The production sees director Sean Mathias reunited with stage titans Ian McKellen and Roger Allam, having previously led the pair in Aladdin at the Old Vic almost two decades ago. Fresh from another pantomime’s nationwide tour, McKellen bristles with an endearing stubbornness while Allam’s portrait of a man coming to terms with the newly realised dimensions of his sexuality and identity in later life is profoundly moving. After one of the most illustrious careers in acting, it is also hugely rewarding to see McKellen play a character who is not just overtly gay but declaratively and unapologetically so in a play that centres a homosexual relationship.
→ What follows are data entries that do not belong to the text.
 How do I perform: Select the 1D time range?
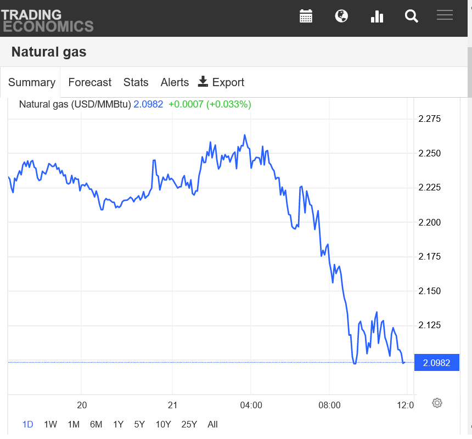(27, 424)
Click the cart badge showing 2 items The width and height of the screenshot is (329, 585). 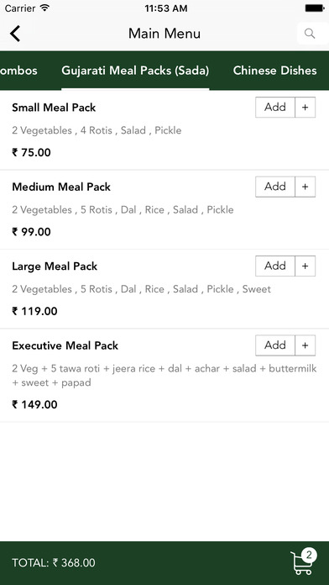[x=309, y=555]
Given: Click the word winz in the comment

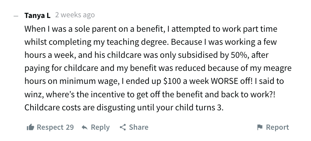Looking at the screenshot, I should click(34, 94).

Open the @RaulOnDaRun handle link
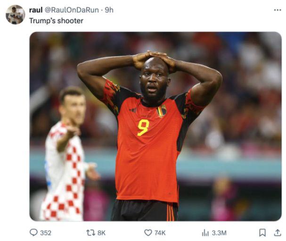72,10
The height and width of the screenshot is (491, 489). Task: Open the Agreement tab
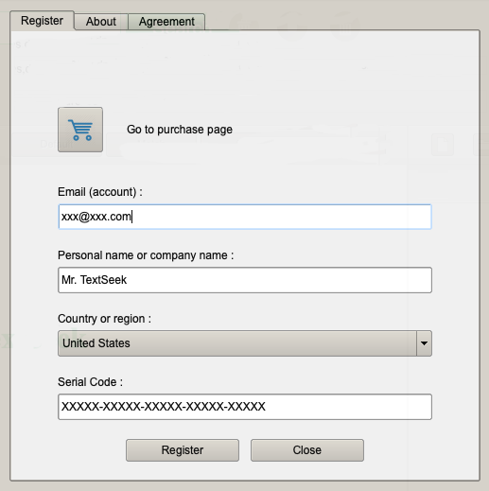(166, 22)
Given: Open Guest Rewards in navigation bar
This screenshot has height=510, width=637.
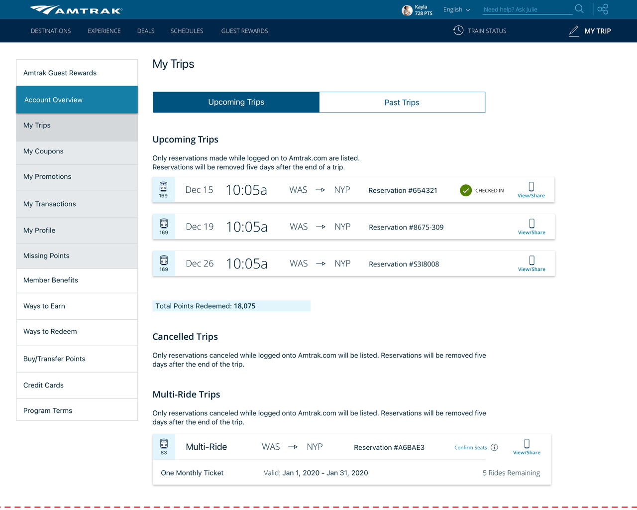Looking at the screenshot, I should pyautogui.click(x=244, y=31).
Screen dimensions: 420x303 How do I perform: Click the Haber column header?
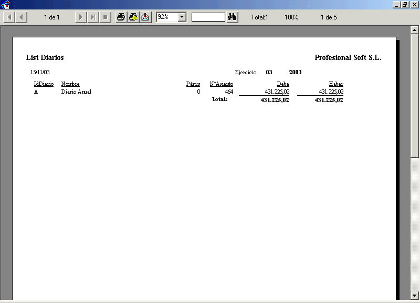tap(336, 84)
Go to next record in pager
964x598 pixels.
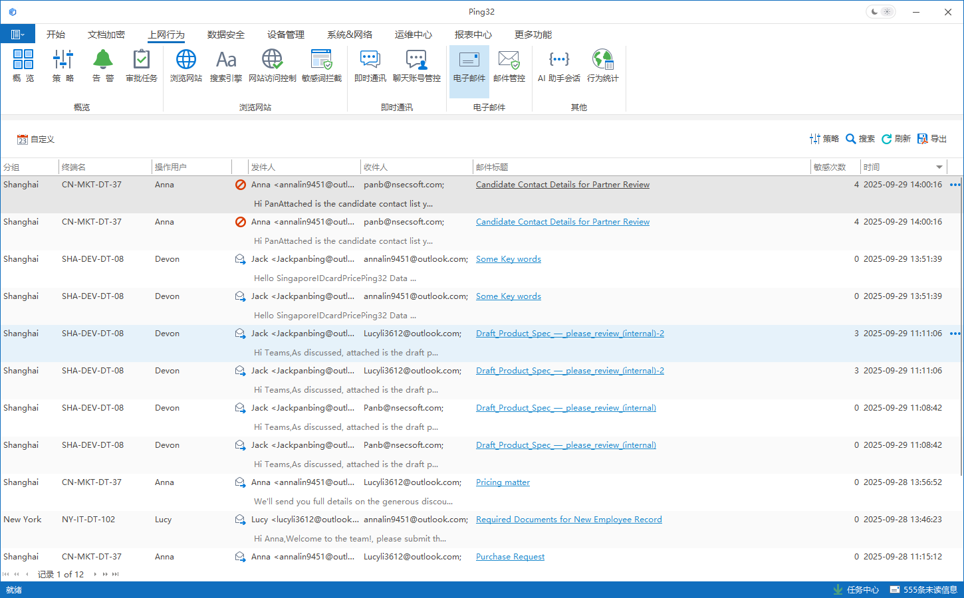[95, 574]
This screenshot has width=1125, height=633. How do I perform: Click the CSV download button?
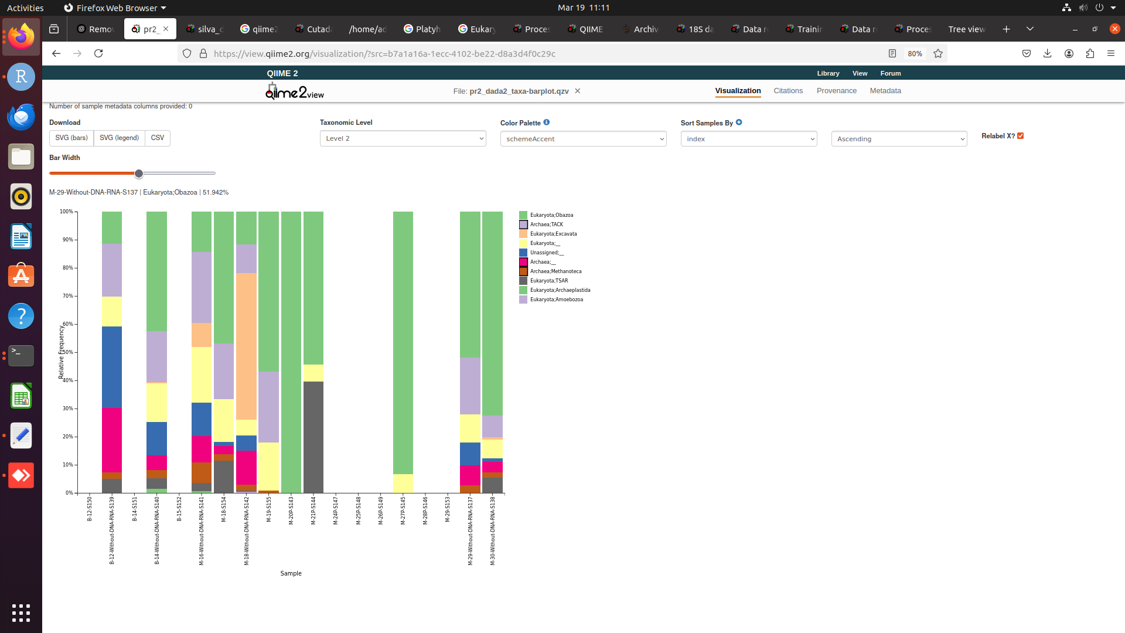[157, 138]
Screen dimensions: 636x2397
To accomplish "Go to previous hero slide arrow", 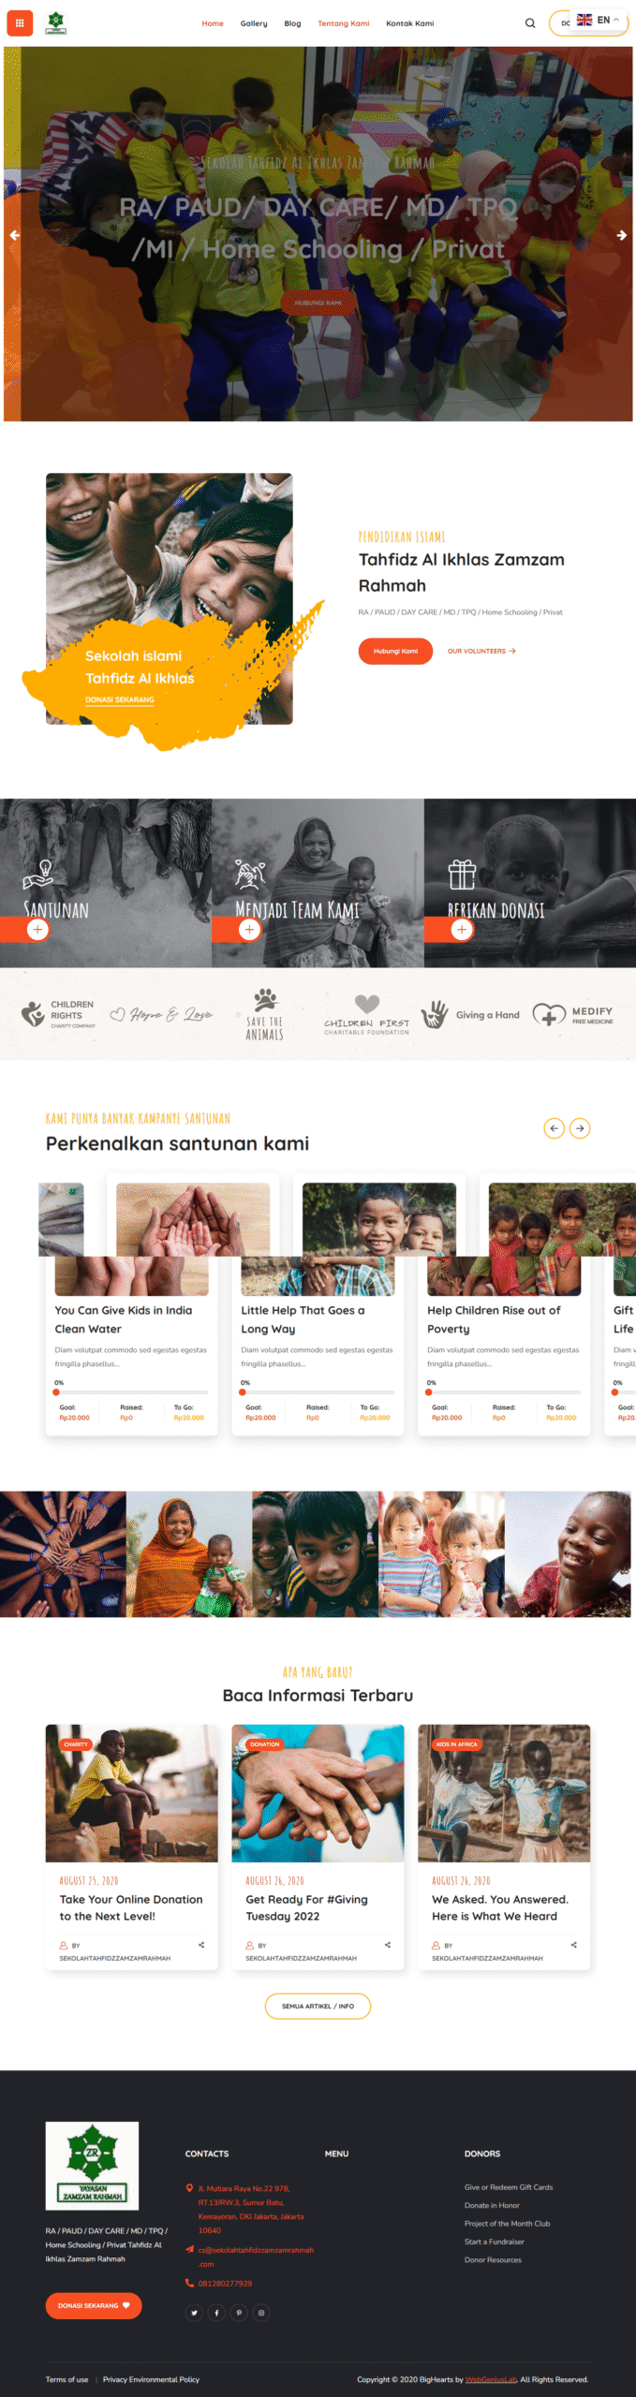I will 14,235.
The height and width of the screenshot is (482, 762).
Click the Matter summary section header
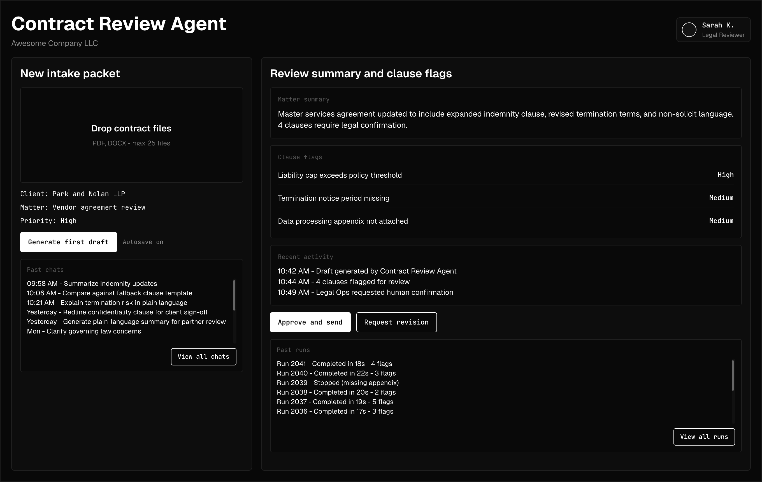coord(303,99)
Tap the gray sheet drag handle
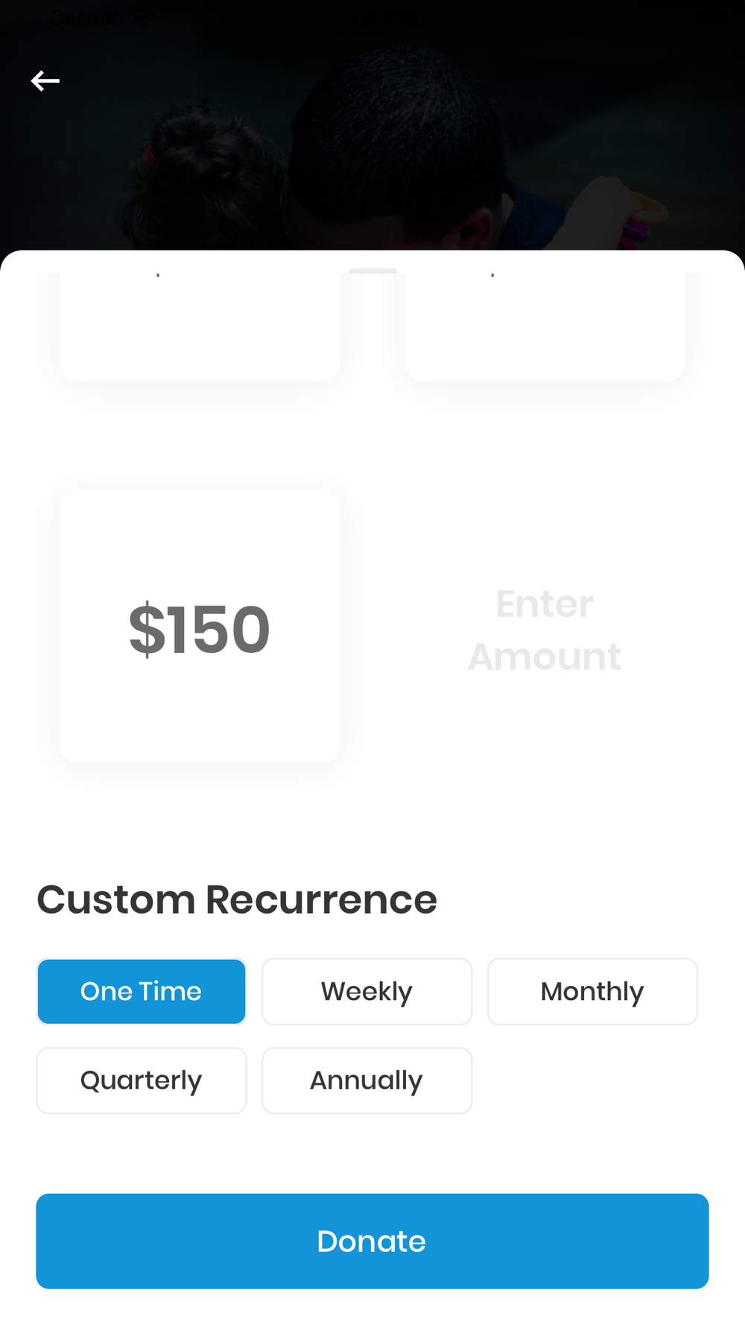 point(373,271)
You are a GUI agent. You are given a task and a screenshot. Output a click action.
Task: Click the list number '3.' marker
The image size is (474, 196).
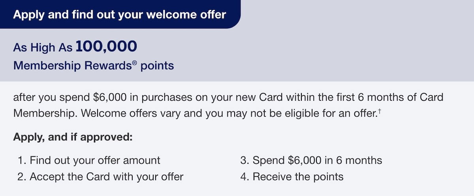point(245,160)
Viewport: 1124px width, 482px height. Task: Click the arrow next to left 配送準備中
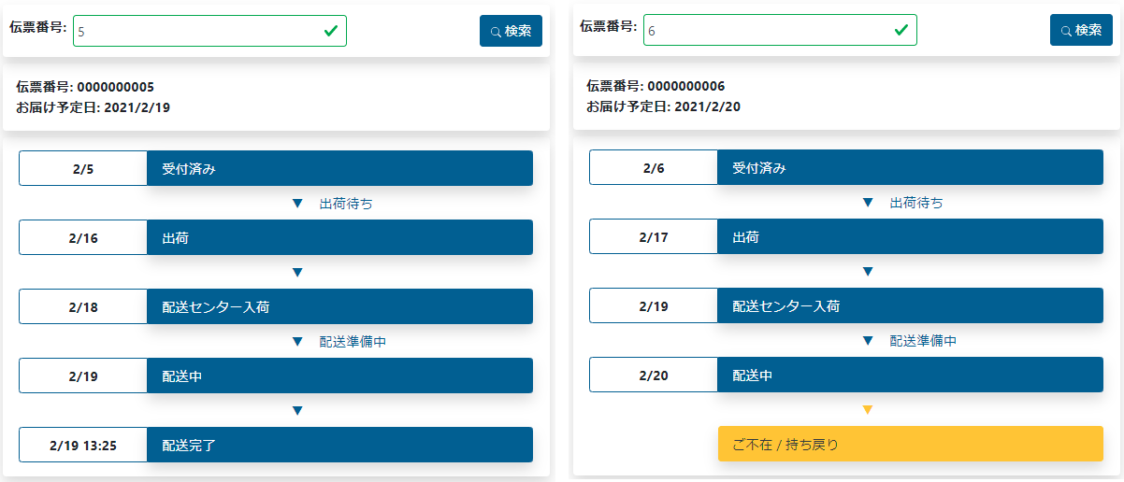coord(297,342)
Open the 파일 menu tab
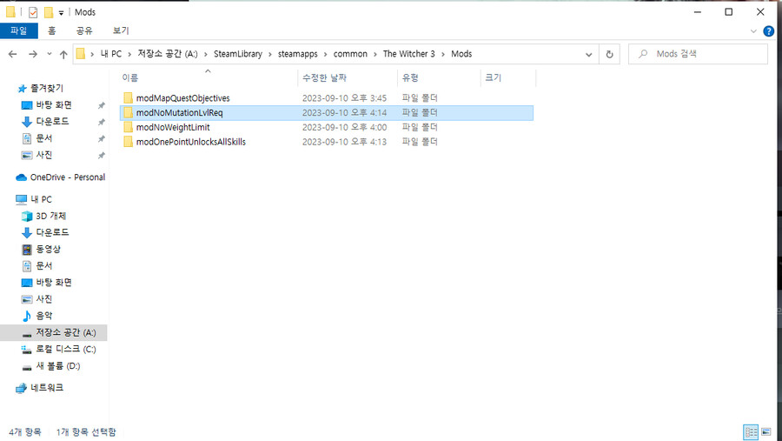782x441 pixels. click(x=18, y=30)
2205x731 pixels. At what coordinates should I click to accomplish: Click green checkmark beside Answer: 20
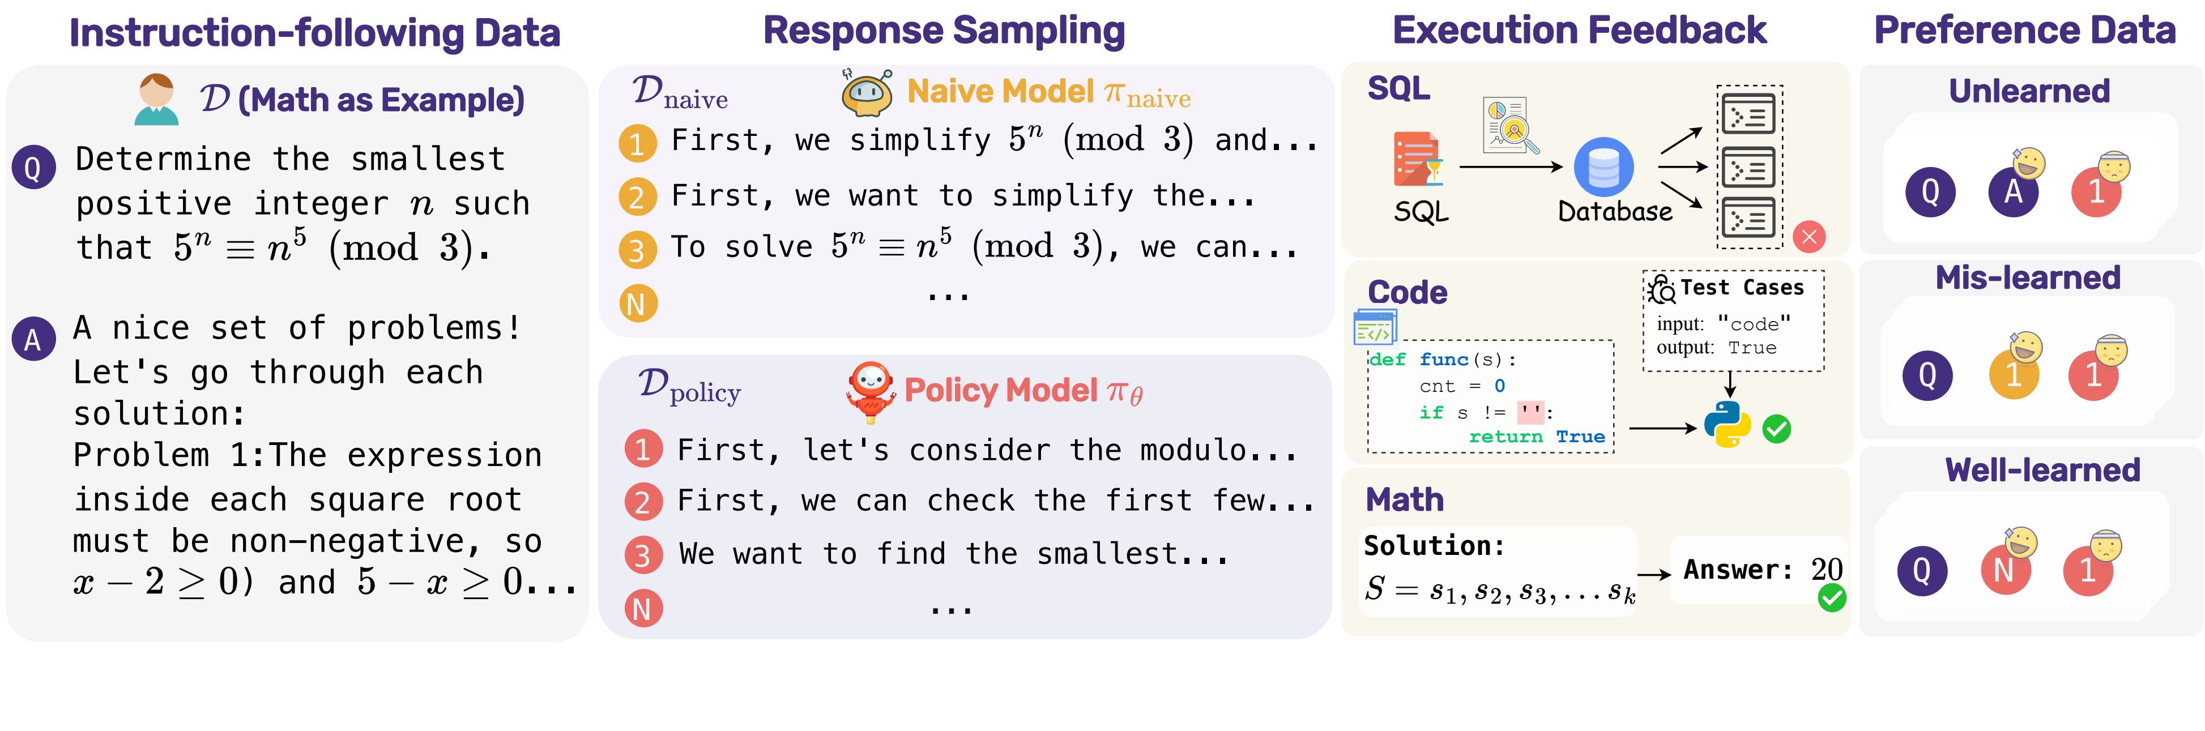pos(1832,597)
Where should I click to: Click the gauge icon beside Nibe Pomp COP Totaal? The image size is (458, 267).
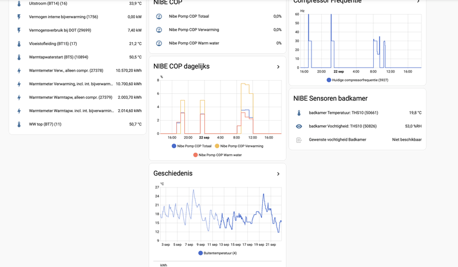point(159,16)
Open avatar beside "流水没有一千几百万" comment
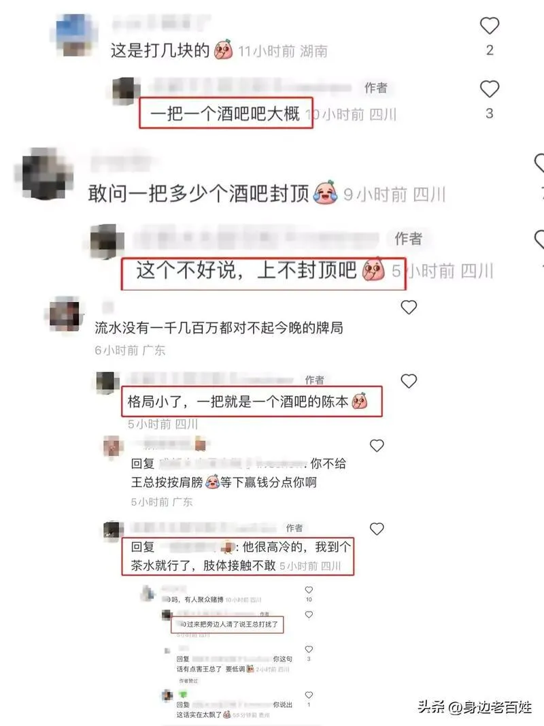The width and height of the screenshot is (544, 726). coord(65,314)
Ultimately, every conceivable drop of charm is squeezed from this good idea of a play, with the end product feeling just a little protracted. While it is a reality of age, the looming drama of various medical emergencies feels manufactured to justify the end of a tensionless first act and any need for a second. But it’s an appealingly comfortable watch, written with a gentle sincerity and played with considerable tenderness.